Monday, June 29, 2009

"Revolution at the Roots" by William Eggers and John O'Leary

William D. Eggers and John O’Leary. Revolution at the Roots: Marking Our Government Smaller, Better, and Closer to Home. New York: The Free Press, 1995.

The authors argue that smaller sized governments are more efficient. They argue government should concentrate on its primary functions. It should decentralize functions and shift more political power to the communities and to people. It should limit how much it can be allowed to grow. It should find ways to encourage competition among public functions.

Public employees are generally efficient, and they work best if their efforts are targeted towards when most needs to be done. While many advocates of smaller government concentrate on getting rid of waste, the authors argue that one also needs to look at how to make the good portions of government work more efficiently at smaller sizes.

Voters are rejecting higher taxes, as noted by several examples where Governors who raised taxes were defeated for reelection.

An example of wasteful management was when the Indianapolis Parks and Recreation Department sought to spend all the funds at the end of their budget year, so they pre-purchased chalk for lining sports fields by ordering 40 tons of chalk. Then the Department began spray painting fields instead, leaving the mass purchase of chalk to waste. The Mayor, Stephen Goldsmith, observed this was the result of a system that encourages budgets to be spent, or else they are cut in future years, and used this to redesign how city government should operate. Performance and productivity are what matters, not spending.

The authors stress we should not only seeking making government operate better but seeing that government reaches goals that is important. They encourage debate over what government should seek to accomplish.

The authors applaud efforts of government officials to be entrepreneurs yet warn they are using public money, not private funds. The risk in the public sector is taxpayers may be hurt, which public managers do not appreciate as directly as do private sector managers who risk their firm’s funds. Government should focus on its core objectives rather than seeking new functions beyond their scope, according to the authors. They note how the city government of Visalia, California sought to increase revenues by going into the hotel business and spent $24 million for a hotel that was appraised for $10 million.

It is hard to remove an inefficient government unit as its benefits are often more easily seen than are its costs. The authors recommend being cautious when creating new programs. Government should have a guiding philosophy as to what it is meant to do and it should stick to its accomplishing its overall aims.

The authors note that in 1990, 14.4% of Gross National Product was spent on government social spending compared to 6.7% in 1960. In 1991, there were 75.8 violent crimes per 10,000 people compared to 16.1 in 1960.

The authors favor increasing competition within government services. They believe this can be accomplished through such techniques as bidding out services, allowing private sector competition to government services, providing vouchers for holders to choose private sector offerings, selling or leasing government assets, decentralizing services to more community level organizations, assistant private infrastructure development, increased deregulation of the private sector, etc. Mayor Ed Rendell of Philadelphia claimed he opened over twenty agencies to competition which has led to annual savings of over $34 million.

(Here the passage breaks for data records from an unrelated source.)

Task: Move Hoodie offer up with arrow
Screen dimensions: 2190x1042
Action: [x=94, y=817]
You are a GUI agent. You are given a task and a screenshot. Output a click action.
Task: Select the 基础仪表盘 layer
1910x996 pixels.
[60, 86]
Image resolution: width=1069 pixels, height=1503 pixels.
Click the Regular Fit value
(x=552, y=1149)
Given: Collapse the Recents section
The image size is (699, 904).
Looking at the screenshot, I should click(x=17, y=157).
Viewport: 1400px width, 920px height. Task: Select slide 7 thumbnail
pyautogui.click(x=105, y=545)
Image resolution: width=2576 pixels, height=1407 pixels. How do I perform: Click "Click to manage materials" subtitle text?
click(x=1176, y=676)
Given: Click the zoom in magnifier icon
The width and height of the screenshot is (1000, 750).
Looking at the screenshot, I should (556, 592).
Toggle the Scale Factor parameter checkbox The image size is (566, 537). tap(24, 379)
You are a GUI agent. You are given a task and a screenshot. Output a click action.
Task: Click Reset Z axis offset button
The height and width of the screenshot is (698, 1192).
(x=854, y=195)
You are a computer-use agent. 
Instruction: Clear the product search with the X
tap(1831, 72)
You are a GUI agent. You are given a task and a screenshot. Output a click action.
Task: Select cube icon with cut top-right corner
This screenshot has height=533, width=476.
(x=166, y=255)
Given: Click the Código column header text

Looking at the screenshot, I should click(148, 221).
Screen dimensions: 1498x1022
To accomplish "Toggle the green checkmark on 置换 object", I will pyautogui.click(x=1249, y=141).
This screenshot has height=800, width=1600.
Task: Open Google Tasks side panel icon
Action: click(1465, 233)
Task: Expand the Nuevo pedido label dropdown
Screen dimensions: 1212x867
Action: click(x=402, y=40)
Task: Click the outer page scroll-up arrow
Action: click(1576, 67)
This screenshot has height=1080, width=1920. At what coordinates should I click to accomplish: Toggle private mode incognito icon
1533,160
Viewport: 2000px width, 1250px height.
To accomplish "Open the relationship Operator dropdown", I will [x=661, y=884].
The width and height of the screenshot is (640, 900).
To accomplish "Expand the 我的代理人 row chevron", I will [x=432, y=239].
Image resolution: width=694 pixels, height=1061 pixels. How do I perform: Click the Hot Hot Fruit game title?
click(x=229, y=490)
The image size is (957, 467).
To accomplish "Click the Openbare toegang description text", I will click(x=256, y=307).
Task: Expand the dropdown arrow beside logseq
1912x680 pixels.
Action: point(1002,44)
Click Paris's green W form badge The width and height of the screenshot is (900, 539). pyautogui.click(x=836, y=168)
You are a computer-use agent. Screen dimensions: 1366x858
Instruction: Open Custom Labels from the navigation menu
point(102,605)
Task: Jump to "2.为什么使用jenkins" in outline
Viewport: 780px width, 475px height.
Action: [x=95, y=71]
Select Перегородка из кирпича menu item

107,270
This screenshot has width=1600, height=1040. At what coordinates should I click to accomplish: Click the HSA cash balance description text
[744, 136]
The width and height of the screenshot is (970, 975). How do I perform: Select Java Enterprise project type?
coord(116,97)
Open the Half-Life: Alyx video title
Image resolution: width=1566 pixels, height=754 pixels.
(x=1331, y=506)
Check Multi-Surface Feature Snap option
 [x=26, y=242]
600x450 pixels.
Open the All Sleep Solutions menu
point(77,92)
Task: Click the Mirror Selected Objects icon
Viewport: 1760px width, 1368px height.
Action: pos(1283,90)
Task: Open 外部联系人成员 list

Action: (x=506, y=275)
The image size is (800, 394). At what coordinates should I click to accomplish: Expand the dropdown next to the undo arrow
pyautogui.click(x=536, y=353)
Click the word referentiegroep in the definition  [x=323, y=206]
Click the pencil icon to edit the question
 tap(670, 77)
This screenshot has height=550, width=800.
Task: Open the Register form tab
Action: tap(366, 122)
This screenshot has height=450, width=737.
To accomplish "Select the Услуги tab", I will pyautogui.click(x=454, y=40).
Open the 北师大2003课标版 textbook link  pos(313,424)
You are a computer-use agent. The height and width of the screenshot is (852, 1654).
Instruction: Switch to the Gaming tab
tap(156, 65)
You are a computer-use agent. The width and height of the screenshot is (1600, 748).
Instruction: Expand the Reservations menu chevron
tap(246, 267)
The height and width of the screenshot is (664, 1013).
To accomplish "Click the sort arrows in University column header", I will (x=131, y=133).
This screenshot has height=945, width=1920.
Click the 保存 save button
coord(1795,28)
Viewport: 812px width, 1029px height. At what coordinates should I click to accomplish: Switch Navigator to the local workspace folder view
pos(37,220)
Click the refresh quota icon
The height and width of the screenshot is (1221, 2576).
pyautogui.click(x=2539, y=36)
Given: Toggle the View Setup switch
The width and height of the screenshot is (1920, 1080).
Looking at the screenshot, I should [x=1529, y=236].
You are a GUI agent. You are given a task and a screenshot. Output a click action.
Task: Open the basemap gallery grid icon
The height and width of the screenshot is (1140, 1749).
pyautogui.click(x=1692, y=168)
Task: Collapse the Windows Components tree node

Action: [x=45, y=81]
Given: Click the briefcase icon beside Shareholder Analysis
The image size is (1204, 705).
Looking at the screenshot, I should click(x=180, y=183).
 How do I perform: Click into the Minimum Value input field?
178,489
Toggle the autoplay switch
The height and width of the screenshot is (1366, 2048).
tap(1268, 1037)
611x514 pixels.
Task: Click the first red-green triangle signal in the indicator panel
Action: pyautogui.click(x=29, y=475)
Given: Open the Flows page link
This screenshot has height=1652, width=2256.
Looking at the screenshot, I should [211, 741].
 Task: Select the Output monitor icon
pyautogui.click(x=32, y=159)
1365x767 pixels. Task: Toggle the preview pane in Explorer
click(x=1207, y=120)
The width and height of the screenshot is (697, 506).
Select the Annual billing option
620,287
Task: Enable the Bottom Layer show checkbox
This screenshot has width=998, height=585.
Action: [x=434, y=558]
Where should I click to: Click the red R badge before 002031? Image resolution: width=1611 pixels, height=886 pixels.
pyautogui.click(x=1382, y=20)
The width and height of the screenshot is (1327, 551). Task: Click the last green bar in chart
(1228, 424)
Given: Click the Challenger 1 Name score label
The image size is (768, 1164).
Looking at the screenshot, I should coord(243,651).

The politicization of government creates a resistance to making it more efficient. Public officials often put politics ahead of efficiency.

Government should work to solve the root of problems rather than treat the symptoms of the problem. Managers should examine how to solve problems.

The authors argue that business location and expansion would be better assisted by the public sector by easing the permitting process better. This could be done by simplifying regulatory, tax, and legal requirements. The authors believe this is more important to businesses than offers of financial assistance and providing job training programs.